Is it fair for trans women to compete against cisgender women?
Fairness in sport is a genuinely complex concept — it accounts for genetics, access to training, equipment, altitude, nutrition, and more. The honest answer is that residual physiological advantages after transition are real in certain sports, particularly power and speed disciplines, which raises legitimate fairness concerns at elite levels. At recreational levels, the competitive implications are far smaller. "Fair" means something different at the Olympics than it does at a Saturday morning parkrun. (Yes, both deserve a serious answer. No, they don't get the same one.)
Are transgender athletes a significant presence in elite female sport?
No, in raw numbers. Fewer than 1% of NCAA athletes identify as transgender, and the population of transgender athletes at elite international level is smaller still. The policy debate is disproportionately large relative to the number of athletes actually affected — which doesn't make the scientific questions less valid, but does provide some useful context for the volume of political heat generated.
The bottom line
The science on trans athletes in female sports is genuinely complex, actively evolving, and being consistently misrepresented by people on every side of the argument.
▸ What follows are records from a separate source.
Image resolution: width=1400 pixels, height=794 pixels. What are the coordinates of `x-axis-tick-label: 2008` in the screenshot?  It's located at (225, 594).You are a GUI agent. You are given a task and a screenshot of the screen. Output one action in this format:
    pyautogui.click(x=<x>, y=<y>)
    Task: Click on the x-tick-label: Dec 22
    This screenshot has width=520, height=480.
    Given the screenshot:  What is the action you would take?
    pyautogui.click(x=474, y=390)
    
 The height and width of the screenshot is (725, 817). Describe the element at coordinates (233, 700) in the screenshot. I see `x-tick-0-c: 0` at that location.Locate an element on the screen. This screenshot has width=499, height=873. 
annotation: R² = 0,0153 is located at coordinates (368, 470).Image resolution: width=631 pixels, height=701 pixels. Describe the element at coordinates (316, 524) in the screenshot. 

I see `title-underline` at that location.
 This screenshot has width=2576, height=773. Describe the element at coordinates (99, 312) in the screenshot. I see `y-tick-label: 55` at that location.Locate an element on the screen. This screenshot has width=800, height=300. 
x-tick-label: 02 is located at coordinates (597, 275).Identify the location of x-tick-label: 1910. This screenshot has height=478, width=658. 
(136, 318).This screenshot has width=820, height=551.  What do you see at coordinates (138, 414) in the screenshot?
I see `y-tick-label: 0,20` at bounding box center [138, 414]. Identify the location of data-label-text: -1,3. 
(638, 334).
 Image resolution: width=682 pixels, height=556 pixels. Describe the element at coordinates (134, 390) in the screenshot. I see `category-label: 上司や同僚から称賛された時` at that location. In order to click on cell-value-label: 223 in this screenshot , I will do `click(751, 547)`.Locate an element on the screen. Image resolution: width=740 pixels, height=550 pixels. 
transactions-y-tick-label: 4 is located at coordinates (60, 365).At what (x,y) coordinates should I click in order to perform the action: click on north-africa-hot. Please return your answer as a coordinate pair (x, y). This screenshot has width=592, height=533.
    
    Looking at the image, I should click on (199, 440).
Transgender women retain some physiological advantages after hormone therapy — that's well-supported. The exact magnitude, the sport-by-sport variation, and the long-term attenuation curve are less settled. Governing bodies are making imperfect decisions with incomplete data, which is uncomfortable but honest. The best approach is sport-specific, evidence-based, and takes both competitive fairness and human dignity seriously at the same time.
If someone tells you this issue is simple, they're either not a scientist or they haven't read the research. Either way, they owe you a beer for wasting your time.